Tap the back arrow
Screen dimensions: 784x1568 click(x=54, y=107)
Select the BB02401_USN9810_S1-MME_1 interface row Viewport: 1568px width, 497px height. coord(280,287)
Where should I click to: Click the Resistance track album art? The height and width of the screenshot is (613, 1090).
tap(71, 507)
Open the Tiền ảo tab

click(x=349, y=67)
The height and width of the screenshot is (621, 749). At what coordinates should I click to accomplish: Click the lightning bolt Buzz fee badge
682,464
*****
**PROBLEM REQUIREMENTS**
The lines wanted are those from the one with "Where should I" through the last line of the records, repeated exactly and with both ends included.

**SOLVED PROBLEM**
Where should I click to: Click the Resistance track album art? The height and width of the screenshot is (613, 1090).
tap(71, 507)
Open the Tiền ảo tab

click(x=349, y=67)
The height and width of the screenshot is (621, 749). At what coordinates should I click to accomplish: Click the lightning bolt Buzz fee badge
682,464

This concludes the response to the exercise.